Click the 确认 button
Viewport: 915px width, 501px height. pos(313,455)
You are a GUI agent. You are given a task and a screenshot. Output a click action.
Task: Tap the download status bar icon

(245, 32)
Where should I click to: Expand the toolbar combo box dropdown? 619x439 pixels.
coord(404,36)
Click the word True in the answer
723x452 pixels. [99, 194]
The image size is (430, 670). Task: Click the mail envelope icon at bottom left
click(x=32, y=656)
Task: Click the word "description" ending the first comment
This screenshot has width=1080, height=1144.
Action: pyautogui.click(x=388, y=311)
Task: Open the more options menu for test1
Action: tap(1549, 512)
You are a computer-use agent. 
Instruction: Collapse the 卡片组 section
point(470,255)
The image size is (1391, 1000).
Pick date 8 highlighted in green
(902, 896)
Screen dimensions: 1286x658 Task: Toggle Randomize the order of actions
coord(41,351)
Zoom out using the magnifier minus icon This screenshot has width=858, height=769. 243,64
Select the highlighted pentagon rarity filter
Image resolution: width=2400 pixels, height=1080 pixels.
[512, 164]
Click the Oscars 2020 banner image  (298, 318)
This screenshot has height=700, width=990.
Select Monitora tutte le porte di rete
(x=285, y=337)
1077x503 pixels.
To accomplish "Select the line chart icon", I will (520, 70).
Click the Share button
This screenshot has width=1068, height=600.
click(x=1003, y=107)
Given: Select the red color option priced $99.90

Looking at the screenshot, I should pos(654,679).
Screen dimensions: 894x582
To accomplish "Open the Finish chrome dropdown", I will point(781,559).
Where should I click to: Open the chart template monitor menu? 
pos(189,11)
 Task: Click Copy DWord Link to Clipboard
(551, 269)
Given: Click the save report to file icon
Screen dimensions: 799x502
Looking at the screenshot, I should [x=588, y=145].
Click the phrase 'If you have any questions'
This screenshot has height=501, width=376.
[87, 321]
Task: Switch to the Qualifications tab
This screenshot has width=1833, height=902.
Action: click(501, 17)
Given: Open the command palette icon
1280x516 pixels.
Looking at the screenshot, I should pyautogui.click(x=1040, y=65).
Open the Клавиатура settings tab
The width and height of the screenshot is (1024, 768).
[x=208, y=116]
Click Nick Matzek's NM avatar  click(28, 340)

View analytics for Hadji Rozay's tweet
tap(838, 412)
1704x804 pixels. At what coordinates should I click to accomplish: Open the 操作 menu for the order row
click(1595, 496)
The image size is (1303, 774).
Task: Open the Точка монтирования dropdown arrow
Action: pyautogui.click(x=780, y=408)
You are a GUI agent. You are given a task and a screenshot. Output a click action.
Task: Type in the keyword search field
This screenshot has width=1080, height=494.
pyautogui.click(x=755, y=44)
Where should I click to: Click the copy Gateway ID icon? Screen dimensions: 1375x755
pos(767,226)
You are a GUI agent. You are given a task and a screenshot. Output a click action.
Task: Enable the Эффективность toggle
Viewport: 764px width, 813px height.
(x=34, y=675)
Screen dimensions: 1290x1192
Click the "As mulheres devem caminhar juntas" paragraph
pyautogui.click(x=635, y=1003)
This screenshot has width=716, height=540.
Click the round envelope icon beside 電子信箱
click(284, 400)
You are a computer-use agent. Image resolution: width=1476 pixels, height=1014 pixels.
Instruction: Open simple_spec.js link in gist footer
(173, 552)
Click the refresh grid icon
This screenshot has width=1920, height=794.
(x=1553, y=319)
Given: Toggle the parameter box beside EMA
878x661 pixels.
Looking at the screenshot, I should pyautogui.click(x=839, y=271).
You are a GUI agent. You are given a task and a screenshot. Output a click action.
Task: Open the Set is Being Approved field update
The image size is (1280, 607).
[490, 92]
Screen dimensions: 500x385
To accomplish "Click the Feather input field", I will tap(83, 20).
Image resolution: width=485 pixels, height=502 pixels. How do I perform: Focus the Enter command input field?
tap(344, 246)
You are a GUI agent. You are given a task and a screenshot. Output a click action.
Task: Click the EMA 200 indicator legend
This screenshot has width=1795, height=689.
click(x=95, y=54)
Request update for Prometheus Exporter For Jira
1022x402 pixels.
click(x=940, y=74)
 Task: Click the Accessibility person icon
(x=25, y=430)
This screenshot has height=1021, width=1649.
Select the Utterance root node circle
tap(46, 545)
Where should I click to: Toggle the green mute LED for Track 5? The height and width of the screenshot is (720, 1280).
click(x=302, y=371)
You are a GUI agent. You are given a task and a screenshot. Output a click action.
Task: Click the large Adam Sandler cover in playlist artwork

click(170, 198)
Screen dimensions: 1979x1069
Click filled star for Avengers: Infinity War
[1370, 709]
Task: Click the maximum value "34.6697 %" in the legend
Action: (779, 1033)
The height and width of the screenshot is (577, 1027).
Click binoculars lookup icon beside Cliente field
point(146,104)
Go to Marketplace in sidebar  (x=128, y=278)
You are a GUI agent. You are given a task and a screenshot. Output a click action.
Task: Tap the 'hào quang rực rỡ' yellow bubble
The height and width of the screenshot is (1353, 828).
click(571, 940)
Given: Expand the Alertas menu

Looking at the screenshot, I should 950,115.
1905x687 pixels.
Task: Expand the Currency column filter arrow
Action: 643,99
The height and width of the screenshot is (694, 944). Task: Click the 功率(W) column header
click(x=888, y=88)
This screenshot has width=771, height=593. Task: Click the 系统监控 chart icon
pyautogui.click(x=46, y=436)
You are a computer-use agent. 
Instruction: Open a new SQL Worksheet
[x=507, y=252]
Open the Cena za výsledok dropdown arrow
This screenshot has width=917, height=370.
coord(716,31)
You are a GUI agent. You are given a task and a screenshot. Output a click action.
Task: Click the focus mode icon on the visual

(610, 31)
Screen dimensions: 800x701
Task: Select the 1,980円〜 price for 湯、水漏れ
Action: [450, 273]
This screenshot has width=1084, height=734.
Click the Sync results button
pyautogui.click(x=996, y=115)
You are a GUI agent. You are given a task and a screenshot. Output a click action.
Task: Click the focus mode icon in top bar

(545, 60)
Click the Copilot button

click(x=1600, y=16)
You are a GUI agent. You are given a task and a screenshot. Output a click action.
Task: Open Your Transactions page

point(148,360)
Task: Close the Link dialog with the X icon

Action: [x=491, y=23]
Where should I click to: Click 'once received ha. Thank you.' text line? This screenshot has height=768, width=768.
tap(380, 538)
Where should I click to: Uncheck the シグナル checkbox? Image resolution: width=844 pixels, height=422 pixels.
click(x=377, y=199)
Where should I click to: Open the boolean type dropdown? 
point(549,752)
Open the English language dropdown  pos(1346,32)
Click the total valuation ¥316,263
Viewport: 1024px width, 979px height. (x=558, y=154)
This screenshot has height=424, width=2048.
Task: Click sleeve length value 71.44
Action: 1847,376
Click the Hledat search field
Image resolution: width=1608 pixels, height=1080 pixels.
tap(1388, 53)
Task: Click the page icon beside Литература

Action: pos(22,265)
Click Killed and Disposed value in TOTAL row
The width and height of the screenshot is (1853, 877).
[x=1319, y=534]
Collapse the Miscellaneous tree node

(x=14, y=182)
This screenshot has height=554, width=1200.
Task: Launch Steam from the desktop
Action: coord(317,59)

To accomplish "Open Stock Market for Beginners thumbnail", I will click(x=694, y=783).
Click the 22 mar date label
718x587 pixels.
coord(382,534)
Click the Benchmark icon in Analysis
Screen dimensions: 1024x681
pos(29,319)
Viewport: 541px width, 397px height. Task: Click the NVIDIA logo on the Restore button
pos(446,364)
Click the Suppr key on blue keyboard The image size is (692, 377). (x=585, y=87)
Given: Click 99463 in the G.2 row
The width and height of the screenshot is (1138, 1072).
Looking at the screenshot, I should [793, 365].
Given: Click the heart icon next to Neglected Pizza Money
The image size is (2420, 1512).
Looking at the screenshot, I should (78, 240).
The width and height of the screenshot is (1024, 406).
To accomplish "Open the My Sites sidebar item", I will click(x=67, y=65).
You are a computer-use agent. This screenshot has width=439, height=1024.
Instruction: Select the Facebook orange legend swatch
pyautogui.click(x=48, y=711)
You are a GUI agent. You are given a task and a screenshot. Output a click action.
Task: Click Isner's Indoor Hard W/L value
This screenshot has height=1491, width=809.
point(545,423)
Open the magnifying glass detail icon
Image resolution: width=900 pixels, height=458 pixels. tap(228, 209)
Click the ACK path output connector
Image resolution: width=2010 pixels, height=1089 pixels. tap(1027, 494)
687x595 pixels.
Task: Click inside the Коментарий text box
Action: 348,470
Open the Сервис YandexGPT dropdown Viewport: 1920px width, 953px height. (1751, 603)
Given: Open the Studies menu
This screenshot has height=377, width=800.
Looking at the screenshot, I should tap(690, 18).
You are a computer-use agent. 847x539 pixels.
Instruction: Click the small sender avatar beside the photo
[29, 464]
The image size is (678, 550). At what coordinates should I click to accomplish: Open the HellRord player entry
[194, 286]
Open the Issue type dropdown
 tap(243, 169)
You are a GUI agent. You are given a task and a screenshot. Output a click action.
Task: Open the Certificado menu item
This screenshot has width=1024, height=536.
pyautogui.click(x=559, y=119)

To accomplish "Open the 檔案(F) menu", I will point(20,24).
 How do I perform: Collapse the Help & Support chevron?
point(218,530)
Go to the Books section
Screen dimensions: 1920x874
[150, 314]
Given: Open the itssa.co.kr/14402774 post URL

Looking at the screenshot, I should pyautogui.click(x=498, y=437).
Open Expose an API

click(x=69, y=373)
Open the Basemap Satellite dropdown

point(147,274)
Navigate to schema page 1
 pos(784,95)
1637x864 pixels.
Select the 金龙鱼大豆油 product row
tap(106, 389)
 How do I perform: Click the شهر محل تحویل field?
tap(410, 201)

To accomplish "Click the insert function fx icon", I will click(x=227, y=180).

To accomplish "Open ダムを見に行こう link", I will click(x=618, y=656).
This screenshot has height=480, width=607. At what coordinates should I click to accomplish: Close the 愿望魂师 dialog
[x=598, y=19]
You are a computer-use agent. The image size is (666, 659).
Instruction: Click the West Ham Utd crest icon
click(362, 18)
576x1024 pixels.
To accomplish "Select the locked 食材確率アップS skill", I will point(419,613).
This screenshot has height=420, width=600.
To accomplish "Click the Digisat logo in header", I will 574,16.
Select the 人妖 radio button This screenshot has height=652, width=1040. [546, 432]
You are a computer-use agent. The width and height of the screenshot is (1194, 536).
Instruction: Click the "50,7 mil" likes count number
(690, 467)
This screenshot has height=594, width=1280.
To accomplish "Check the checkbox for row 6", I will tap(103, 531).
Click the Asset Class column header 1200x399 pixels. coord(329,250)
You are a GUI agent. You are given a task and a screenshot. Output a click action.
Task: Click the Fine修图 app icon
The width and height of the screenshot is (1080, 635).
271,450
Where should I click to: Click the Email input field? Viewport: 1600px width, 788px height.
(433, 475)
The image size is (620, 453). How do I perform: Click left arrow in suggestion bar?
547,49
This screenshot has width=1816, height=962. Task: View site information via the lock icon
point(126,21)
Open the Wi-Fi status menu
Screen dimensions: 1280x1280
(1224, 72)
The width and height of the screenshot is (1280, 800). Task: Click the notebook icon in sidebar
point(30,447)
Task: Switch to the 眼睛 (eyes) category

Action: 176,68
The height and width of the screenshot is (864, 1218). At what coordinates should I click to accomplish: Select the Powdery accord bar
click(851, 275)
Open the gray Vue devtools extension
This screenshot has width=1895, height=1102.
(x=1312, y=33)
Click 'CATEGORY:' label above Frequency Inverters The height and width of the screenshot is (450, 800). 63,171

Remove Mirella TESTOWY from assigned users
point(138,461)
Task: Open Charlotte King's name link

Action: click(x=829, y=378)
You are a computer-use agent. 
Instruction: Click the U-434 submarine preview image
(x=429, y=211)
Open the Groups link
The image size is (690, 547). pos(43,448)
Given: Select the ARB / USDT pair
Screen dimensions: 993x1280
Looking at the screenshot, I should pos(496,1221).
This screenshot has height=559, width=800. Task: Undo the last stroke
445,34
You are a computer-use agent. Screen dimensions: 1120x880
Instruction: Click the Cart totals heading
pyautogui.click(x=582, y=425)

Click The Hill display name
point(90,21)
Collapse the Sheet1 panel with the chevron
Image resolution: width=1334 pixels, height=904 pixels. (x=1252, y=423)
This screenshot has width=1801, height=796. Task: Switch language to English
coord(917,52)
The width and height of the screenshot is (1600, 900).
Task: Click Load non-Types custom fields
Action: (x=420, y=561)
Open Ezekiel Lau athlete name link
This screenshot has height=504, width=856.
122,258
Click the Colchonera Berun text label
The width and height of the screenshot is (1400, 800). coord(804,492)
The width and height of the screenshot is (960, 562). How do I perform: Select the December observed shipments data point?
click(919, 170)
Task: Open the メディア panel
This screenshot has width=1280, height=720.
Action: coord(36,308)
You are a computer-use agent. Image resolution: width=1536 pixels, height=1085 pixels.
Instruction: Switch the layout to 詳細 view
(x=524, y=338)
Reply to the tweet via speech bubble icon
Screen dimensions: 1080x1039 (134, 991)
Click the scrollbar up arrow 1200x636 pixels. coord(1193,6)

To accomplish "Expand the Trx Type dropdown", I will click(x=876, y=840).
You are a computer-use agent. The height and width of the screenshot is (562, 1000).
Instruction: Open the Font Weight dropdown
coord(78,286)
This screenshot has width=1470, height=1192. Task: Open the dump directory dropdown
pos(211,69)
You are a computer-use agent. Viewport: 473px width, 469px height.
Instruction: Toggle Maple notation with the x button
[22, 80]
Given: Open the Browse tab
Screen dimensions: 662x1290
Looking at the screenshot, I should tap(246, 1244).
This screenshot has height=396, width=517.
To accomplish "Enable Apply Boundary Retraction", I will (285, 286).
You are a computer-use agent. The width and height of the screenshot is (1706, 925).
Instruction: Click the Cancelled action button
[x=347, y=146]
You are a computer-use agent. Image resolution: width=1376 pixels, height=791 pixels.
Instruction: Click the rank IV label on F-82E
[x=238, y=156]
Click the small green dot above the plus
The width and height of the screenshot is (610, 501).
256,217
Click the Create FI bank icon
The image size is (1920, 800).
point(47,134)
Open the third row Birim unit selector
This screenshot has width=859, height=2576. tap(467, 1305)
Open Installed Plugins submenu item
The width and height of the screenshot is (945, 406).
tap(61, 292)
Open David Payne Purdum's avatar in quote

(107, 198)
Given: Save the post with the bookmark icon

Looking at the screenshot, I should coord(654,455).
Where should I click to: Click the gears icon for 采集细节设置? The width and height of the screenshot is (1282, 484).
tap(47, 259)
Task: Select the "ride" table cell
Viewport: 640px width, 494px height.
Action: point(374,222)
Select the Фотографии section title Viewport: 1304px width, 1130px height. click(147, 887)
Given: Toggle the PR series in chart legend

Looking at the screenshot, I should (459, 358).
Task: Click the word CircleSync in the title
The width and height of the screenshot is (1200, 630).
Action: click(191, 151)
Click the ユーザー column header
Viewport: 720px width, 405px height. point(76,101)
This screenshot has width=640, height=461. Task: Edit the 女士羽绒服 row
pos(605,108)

===============

_Problem requirements_:
Counting only lines that hold the string "item", how many are there in the listing above? Give that number by itself.

_Your solution_:
3